Targeted Traffic – The Lifeblood of your business (Part 2)

Building Your Affiliates from Your List

One thing I do want to say to you now is, if you have 65, 70, 80%, or even more to give away through your products commissions, don’t be afraid to tell people about it. Not so long ago in fact, there was a craze of big affiliate commission sites popping up that offered anywhere from 80-100% commissions that did incredibly well on the resource building side of things simply on the basis of promoting their high commissions more than the product itself.

So whatever you do, don’t think that gaining affiliates is all about that little button at the top of your sites with 80% for affiliates written in big letters. Hey, we spend money to promote free products to build our lists all the time, why can’t we do the same for our affiliates? Well we can, and to be honest, one good affiliate is more valuable than a hundred subscribers, even a thousand subscribers in my eyes, for the simple reason that they may have an audience of tens or even hundreds of thousands on their lists that they’re willing to give you access to. Imagine the resources that would land in your lap and the power you’ll have for future promotion when a few ads like that start to go out.
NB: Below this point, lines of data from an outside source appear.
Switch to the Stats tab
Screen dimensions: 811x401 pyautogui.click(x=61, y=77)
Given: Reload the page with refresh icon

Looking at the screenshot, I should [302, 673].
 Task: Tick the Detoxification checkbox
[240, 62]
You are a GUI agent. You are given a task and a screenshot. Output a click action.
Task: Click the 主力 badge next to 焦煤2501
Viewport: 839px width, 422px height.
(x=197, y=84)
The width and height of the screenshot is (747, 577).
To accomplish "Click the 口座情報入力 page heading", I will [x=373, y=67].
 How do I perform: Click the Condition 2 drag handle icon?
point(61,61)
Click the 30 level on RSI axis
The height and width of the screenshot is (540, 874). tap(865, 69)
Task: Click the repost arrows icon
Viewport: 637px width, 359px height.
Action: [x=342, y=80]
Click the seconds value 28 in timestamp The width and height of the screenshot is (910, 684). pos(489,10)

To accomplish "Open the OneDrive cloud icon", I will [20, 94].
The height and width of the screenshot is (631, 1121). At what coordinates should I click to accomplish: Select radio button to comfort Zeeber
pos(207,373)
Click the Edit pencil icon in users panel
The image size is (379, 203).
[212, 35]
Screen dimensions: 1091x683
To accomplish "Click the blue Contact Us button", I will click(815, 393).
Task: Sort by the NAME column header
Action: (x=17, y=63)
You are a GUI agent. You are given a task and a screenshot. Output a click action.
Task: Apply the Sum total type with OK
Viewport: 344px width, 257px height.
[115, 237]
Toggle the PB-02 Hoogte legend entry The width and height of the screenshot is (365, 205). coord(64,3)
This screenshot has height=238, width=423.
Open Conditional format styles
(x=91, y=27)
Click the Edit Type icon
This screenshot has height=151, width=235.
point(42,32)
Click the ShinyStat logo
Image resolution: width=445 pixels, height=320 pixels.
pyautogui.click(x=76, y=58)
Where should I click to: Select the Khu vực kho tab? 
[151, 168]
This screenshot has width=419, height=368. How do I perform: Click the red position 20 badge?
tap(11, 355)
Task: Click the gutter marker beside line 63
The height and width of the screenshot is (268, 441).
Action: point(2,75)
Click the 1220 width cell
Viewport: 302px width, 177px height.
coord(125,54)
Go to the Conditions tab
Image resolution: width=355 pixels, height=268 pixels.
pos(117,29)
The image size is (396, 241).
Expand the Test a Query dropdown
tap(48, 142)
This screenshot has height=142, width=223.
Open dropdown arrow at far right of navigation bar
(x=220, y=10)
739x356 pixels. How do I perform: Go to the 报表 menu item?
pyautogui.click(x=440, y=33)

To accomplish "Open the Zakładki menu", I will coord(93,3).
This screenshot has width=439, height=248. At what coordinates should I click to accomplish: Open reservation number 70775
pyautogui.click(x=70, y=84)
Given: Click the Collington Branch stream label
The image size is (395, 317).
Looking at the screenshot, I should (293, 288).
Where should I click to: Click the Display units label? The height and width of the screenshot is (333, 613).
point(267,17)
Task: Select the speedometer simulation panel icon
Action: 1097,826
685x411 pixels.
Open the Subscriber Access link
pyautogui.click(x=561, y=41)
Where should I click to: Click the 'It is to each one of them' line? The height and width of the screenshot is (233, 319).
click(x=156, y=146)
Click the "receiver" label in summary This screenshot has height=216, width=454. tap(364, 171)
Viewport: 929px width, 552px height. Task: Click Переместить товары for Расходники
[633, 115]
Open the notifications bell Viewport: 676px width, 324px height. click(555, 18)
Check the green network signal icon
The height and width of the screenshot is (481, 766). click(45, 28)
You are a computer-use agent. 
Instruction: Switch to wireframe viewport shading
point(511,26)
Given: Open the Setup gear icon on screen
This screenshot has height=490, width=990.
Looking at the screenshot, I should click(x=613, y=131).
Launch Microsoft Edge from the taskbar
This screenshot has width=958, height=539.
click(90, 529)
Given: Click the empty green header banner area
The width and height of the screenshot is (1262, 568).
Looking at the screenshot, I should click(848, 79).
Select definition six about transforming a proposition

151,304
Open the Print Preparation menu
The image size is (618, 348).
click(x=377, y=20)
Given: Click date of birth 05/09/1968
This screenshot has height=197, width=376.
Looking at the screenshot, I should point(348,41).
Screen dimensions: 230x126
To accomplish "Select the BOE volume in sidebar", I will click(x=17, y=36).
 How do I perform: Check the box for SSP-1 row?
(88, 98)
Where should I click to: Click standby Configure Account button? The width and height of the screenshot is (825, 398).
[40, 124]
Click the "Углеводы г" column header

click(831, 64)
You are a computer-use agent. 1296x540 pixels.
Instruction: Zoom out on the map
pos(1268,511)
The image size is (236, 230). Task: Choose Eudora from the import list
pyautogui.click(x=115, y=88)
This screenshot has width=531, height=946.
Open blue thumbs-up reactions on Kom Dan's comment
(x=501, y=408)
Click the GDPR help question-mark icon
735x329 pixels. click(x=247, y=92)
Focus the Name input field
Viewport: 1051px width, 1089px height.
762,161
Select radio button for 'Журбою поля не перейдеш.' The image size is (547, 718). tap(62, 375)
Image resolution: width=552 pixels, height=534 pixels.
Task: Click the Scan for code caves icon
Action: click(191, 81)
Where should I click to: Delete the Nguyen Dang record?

So the rule here is just this. If you’re following the charts I’ve put up for you (see Part 1 of this post title), this guide will built around your own needs, and your commissions are higher than the average fifty percent, go ahead and make sure people know about it through your promotion. Make it a prime concern of yours and you won’t be disappointed.

How to Turn Your List into Joint Ventures

Now as far as turning your list into joint ventures goes, this is a pretty easy but also open ended and rather variable in results until you actually see what these people are capable of further down the line. Similar to previously, when we talked about gaining feedback from your list you can in the same way, gain joint ventures from your list, again, as in the above example with the affiliates, this is often far more widely used, and for good reason.

I urge you once again, not to relegate your joint venture prospects to those who visit your website, and the individuals you pick out through the top performing affiliates, but to actively seek them through your list. The reason we’re doing this is simply because there’s a good chance someone will be out there that won’t progress down your line of resources otherwise. If they’re experienced, have a big list of their own, or the ability to get in touch with your target market, you’re going to miss out if you’re not telling them that you want their services.

For example, an experienced marketer that subscribes to a selection of lists to keep up with what’s going on around them, happens to subscribe to your list where you’re selling an info product such as this. He or she won’t buy your how to product, because they’ve got their system set up already and it just so happens, that they only promote their own stuff to their own lists, unless it’s a joint venture (this is very common among the big guys by the way), they won’t buy your big product for the same reason, and they won’t be joining your affiliate program for the above reason. He or she is a heavy hitter with a big list, but you’re missing out. These are the people you’re aiming to cater for here. It’s not good if you’re leaving massive holes like this, because you’re missing out on some massive profit potential. In fact, as we speak the majority of marketers out there are very obviously leaving these types of holes.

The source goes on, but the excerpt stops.